Next Thursday youth, parents, and other advocates will be heading to the Board of Regents meeting to protest against the new high-stakes testing graduation requirements that Commission Gist and the Regents passed last year.

This discriminatory policy, which is scheduled to be implemented in Rhode Island schools this October, is an absolute disaster. It uses a test, the NECAP, that was not designed to evaluate individual achievement, and it will undoubtedly keep many Rhode Island youth from receiving their diplomas (and will have a disproportionate impact on students of color, students with IEPs, and English as a Second Language students).

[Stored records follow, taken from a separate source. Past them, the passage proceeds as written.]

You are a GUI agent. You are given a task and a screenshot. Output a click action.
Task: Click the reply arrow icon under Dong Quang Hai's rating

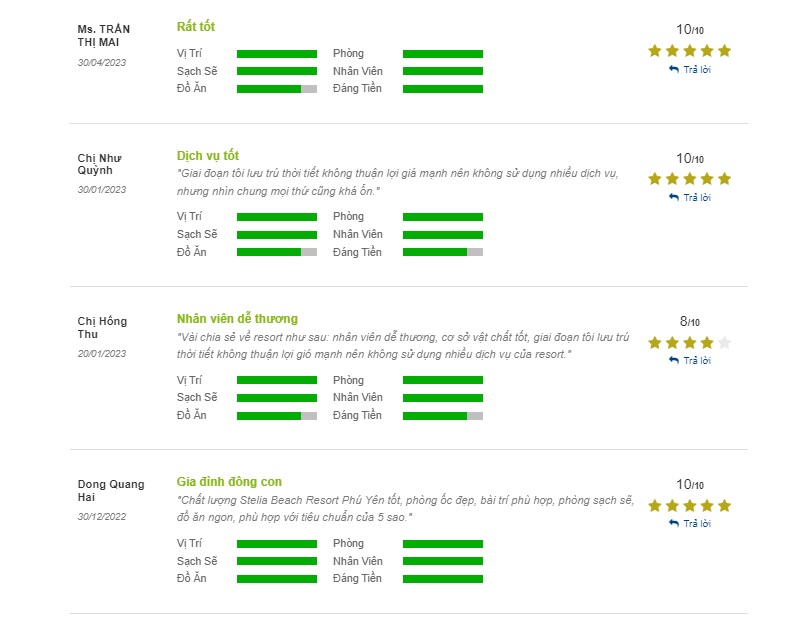pos(673,523)
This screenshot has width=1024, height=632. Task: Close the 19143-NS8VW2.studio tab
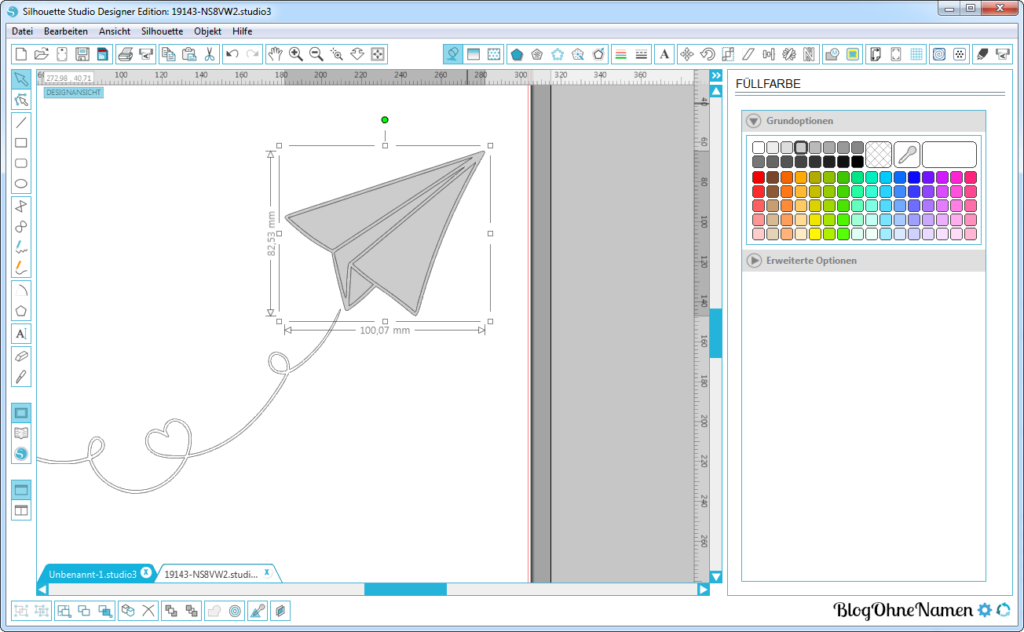[x=267, y=573]
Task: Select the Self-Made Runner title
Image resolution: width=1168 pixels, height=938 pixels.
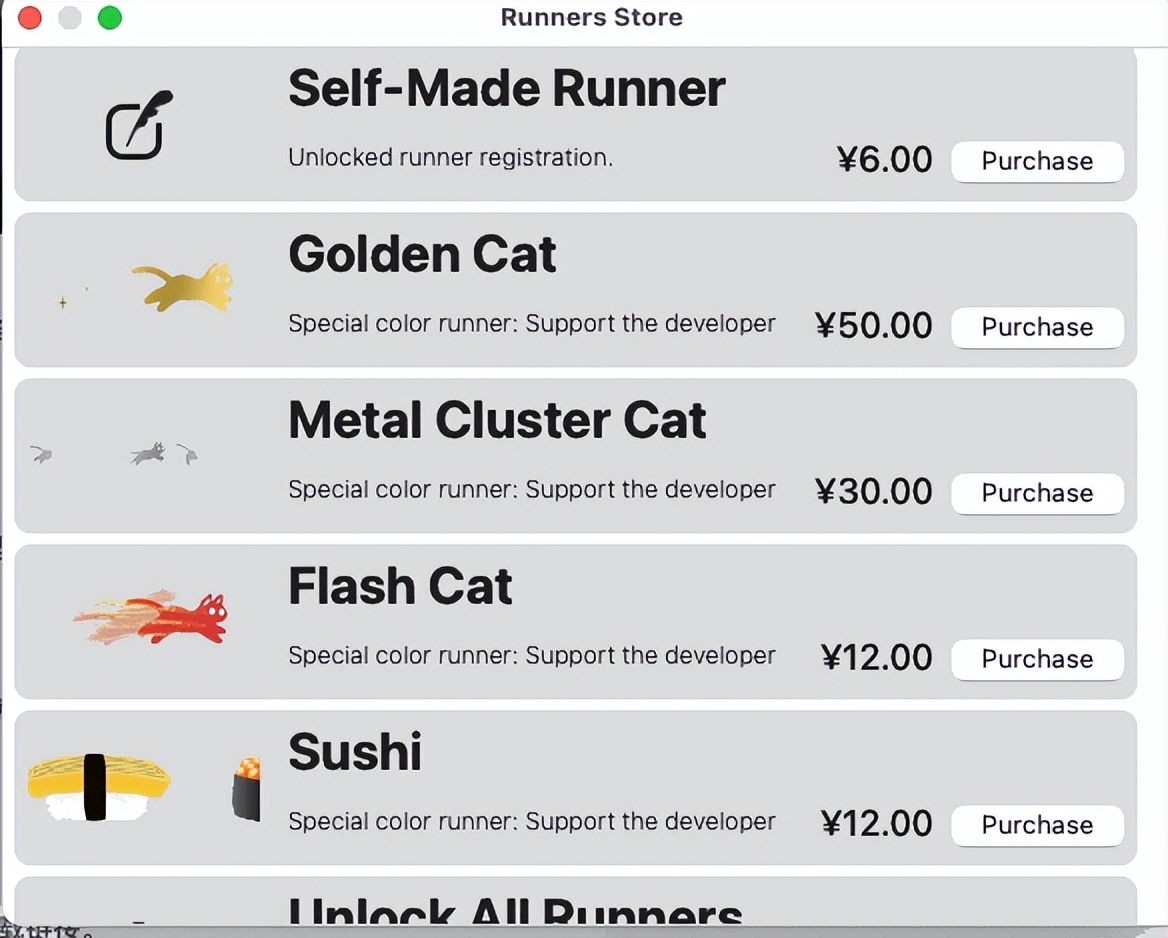Action: [x=506, y=89]
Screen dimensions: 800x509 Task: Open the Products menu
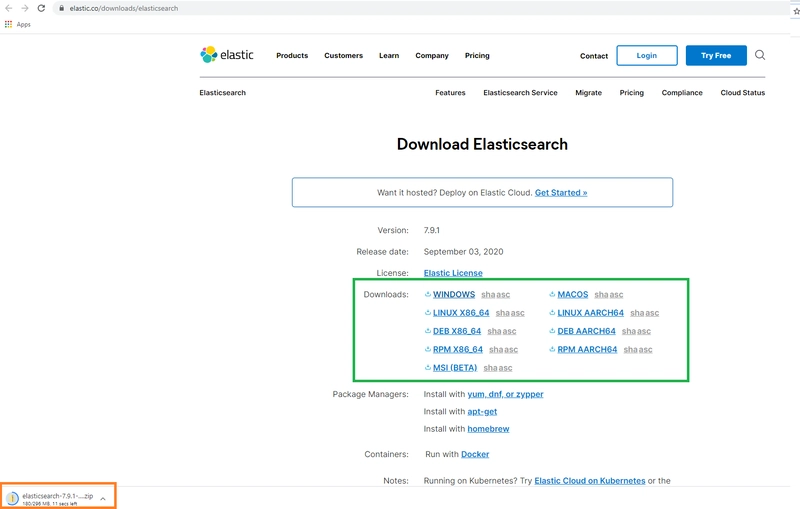pyautogui.click(x=292, y=56)
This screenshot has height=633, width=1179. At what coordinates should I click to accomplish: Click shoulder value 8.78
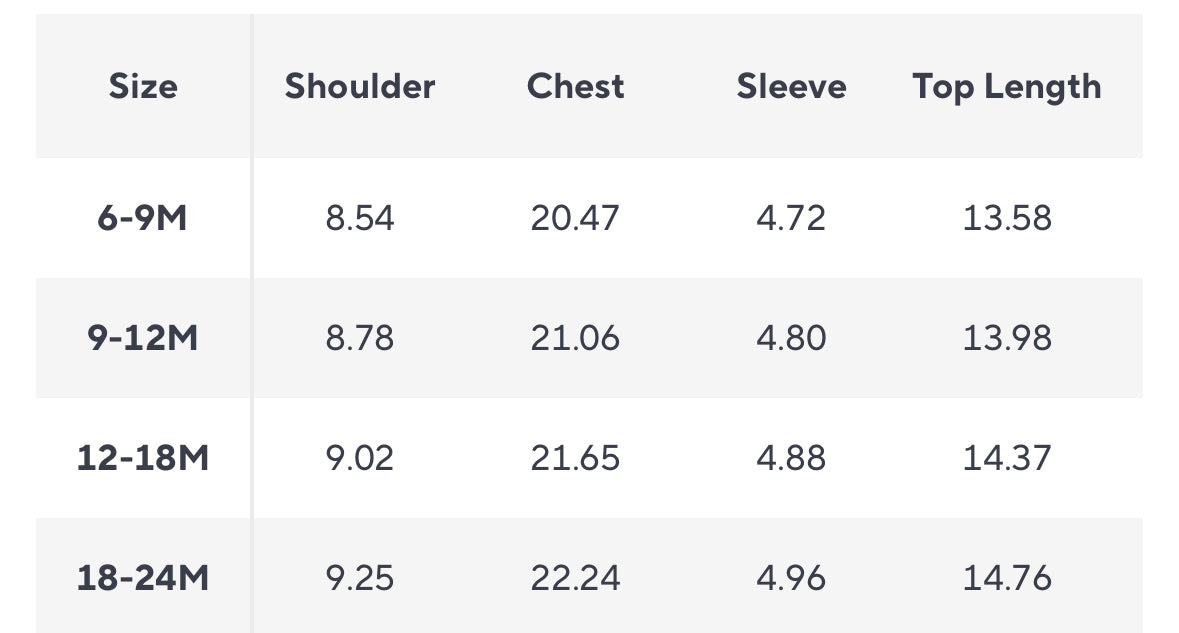[360, 338]

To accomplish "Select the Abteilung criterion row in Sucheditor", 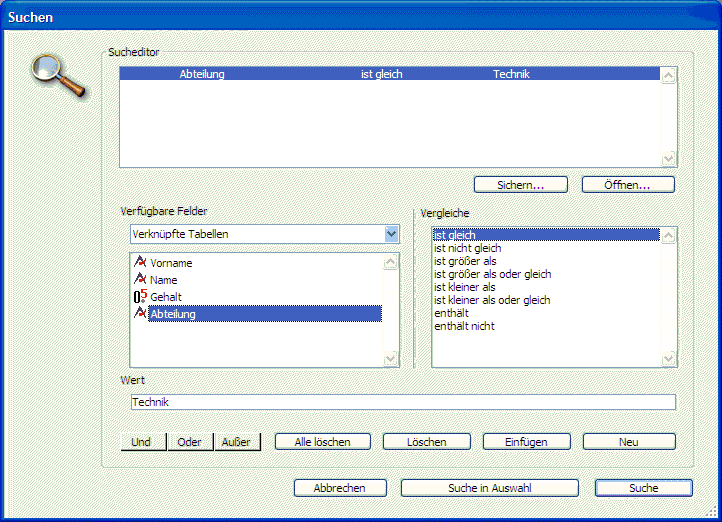I will click(390, 74).
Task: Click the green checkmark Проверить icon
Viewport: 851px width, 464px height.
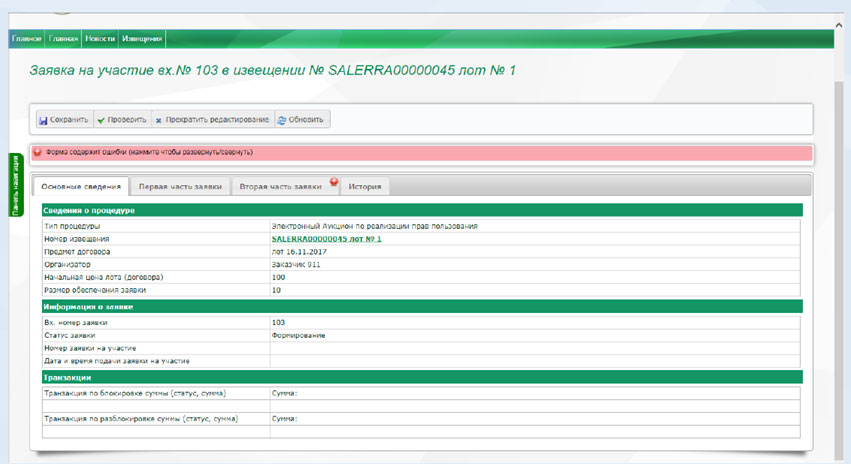Action: pyautogui.click(x=102, y=120)
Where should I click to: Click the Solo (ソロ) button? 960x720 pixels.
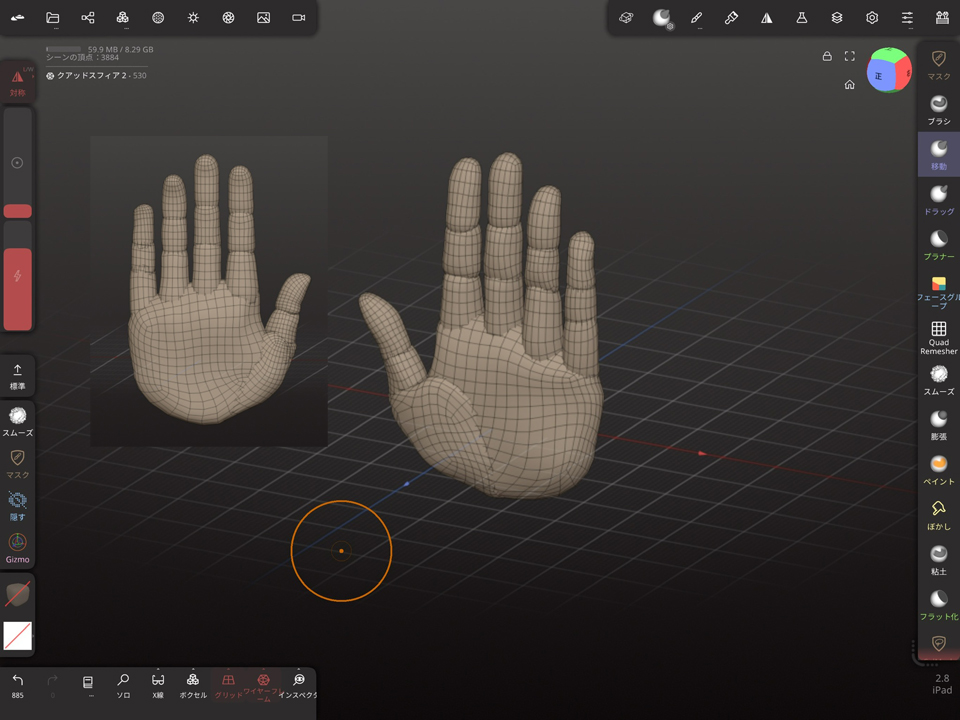pos(123,686)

We need to delay or halt the implementation of this discriminatory testing requirement. Next Thursday is the Board of Regents’ second to last meeting before disbanding in November, so it’s imperative we get them to add this issue to their agenda and let them know, loud and clear, that our focus should be on improving our school systems, not on punishing young people.

To do this, we need a big turnout on Thursday. I’ll be there with youth from the Providence Student Union and a number of other youth organizations and advocacy groups, such as the ACLU. Can you join us?

Details: Thursday, October 4th, at 4:00 pm at the Shepard Building (URI’s Downtown Campus, 5th floor), located at 80 Washington Street in Providence.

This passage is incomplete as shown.